WRITTEN PROBLEM A:
Decide whether each statement below agrees with the passage on SAP BC architecture. Answer yes or no for each, and quote the deciding words of the passage.
(i) SAP BC is written entirely in Java.
(ii) An idle SAP NetWeaver PI system uses more memory than an idle SAP BC system.
(iii) Shifting data from ABAP to Java speeds up the system.

══ PAGE EXTRACT

Architecture and Performance
In the preceding sections, I discussed SAP BC’s internal architecture and the advantages it provides for installation, customizing, and development. Here are the details of that architecture and its benefits.
First of all, SAP BC is written mostly in Java (with a few low-level modules written in C). In contrast, SAP NetWeaver PI consists partly of ABAP components and partly of Java components. This has two consequences:
- The ABAP and the Java stack both need their own memory. Therefore, the memory footprint (memory consumption in idle state) of an SAP NetWeaver PI system is several times higher than that of an SAP BC system. Consequently, there is less memory left for the actual processing of messages, resulting in a smaller maximum message size compared to an SAP BC system with the same hardware. Also, because of the higher memory consumption, the garbage collectors (ABAP and Java) need to run more often than the SAP BC Java garbage collector, resulting in higher CPU load.
- Communication between two programming languages is always slow, so whenever data needs to be shifted from ABAP to Java or vice versa, it slows down the system.

════
══ DATA IN THIS EXERCISE

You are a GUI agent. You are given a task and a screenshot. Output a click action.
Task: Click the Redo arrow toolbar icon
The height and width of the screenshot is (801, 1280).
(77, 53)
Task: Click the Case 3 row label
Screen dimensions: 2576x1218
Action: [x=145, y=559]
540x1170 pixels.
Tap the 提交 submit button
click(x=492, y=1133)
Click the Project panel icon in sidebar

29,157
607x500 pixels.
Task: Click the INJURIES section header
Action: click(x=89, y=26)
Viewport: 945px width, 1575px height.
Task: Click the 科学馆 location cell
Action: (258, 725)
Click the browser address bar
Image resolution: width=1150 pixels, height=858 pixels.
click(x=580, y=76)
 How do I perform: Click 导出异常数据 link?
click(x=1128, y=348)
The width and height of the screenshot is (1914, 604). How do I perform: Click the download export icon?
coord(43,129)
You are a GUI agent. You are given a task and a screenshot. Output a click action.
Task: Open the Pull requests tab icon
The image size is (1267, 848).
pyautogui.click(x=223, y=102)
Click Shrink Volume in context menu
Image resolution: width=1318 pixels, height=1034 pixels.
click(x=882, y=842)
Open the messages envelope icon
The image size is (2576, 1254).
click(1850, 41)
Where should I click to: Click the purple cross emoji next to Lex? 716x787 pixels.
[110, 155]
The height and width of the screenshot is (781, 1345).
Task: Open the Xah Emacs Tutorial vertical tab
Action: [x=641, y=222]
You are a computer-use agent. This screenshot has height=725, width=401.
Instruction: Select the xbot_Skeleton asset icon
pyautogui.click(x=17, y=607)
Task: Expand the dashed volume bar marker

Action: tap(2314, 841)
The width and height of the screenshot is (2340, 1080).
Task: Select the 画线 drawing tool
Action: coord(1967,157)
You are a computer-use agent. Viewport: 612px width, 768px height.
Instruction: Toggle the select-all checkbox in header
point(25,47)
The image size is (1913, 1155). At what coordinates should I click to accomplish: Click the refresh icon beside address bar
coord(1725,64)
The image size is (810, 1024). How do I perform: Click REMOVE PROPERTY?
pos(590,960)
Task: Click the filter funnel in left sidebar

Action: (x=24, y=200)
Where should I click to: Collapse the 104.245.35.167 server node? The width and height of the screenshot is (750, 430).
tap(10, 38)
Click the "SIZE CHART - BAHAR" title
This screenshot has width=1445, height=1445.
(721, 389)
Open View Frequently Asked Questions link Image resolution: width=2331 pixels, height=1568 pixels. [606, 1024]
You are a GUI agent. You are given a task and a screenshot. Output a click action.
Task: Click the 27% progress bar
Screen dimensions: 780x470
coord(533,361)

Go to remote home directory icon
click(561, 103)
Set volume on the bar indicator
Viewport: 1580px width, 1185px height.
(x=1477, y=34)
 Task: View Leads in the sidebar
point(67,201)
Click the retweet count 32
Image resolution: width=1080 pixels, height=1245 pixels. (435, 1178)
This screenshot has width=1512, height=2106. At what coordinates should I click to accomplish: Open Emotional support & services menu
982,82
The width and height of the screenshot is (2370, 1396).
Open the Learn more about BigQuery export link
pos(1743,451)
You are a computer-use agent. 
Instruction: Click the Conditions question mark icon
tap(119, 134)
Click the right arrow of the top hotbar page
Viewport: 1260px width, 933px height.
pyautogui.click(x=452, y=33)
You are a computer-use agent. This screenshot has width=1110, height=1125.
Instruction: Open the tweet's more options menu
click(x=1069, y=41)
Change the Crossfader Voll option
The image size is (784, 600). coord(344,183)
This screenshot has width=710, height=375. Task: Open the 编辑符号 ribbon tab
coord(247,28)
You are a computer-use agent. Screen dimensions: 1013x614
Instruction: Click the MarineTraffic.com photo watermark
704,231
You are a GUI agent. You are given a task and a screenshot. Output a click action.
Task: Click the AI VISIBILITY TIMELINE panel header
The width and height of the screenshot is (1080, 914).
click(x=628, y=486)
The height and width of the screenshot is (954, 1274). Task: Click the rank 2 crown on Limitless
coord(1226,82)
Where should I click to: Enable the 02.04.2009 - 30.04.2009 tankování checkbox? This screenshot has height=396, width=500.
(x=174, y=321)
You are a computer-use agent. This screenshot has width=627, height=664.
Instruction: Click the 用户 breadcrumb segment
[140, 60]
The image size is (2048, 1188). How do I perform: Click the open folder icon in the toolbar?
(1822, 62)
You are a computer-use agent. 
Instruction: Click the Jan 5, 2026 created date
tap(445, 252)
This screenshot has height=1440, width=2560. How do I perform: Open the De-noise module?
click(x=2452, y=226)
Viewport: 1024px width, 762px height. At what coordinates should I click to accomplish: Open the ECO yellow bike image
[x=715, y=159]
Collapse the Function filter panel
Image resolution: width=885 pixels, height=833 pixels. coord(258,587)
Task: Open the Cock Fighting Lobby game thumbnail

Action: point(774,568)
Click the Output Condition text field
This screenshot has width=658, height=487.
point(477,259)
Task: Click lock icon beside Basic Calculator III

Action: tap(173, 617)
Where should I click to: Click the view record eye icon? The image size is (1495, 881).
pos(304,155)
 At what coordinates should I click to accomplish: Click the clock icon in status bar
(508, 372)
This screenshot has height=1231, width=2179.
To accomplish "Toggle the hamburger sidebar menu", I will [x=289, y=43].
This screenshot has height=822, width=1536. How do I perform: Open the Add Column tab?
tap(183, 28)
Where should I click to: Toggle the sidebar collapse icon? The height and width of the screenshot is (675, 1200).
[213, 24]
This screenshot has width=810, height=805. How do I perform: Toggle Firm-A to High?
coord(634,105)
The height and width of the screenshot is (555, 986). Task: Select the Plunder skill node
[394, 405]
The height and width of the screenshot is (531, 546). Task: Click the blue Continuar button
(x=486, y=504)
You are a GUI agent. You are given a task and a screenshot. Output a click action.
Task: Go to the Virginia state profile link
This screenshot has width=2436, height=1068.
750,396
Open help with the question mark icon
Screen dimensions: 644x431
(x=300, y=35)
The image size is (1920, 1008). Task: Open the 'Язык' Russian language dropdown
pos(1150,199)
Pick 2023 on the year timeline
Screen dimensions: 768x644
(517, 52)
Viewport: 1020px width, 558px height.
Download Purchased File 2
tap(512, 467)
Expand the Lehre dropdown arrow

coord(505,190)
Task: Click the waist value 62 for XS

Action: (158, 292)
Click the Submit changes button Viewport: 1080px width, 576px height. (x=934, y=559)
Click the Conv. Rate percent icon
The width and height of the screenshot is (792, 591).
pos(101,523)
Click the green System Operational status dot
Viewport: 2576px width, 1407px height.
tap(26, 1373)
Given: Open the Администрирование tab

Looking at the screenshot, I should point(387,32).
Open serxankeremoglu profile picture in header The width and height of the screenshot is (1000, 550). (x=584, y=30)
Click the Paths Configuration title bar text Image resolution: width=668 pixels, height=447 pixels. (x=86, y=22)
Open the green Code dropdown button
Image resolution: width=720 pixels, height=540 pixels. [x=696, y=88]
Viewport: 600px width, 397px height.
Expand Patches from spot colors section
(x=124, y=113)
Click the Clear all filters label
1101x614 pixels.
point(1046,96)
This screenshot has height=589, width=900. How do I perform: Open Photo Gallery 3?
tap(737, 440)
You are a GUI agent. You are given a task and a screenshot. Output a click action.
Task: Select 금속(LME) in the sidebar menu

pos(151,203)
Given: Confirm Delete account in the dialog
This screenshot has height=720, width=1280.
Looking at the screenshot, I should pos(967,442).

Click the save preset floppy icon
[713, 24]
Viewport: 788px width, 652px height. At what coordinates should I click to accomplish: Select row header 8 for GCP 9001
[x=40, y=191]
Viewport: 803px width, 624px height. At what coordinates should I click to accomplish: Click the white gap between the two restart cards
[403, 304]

════

WRITTEN PROBLEM B: Rescale the entries from the line that contains "in status bar" down to the line that contains "(x=486, y=504)", both ends included. Write all of those lines again, requests included, with every click coordinate in the answers multiplied by 0.65 and rounded to a whole number, halves up.

CORRECT RESPONSE A:
(i) No: "written mostly in Java (with a few low-level modules written in C)"
(ii) Yes: "the memory footprint (memory consumption in idle state) of an SAP NetWeaver PI system is several times higher than that of an SAP BC system"
(iii) No: "whenever data needs to be shifted from ABAP to Java or vice versa, it slows down the system"

CORRECT RESPONSE B:
 At what coordinates should I click to accomplish: Click the clock icon in status bar
(330, 242)
This screenshot has height=1231, width=2179.
To accomplish "Toggle the hamburger sidebar menu", I will [x=188, y=28].
This screenshot has height=822, width=1536. How do I perform: Open the Add Column tab?
tap(119, 18)
Where should I click to: Toggle the sidebar collapse icon? The height and width of the screenshot is (675, 1200).
[138, 16]
This screenshot has width=810, height=805. How do I perform: Toggle Firm-A to High?
coord(412,68)
The height and width of the screenshot is (555, 986). Task: Select the Plunder skill node
[256, 263]
The height and width of the screenshot is (531, 546). Task: Click the blue Continuar button
(x=316, y=328)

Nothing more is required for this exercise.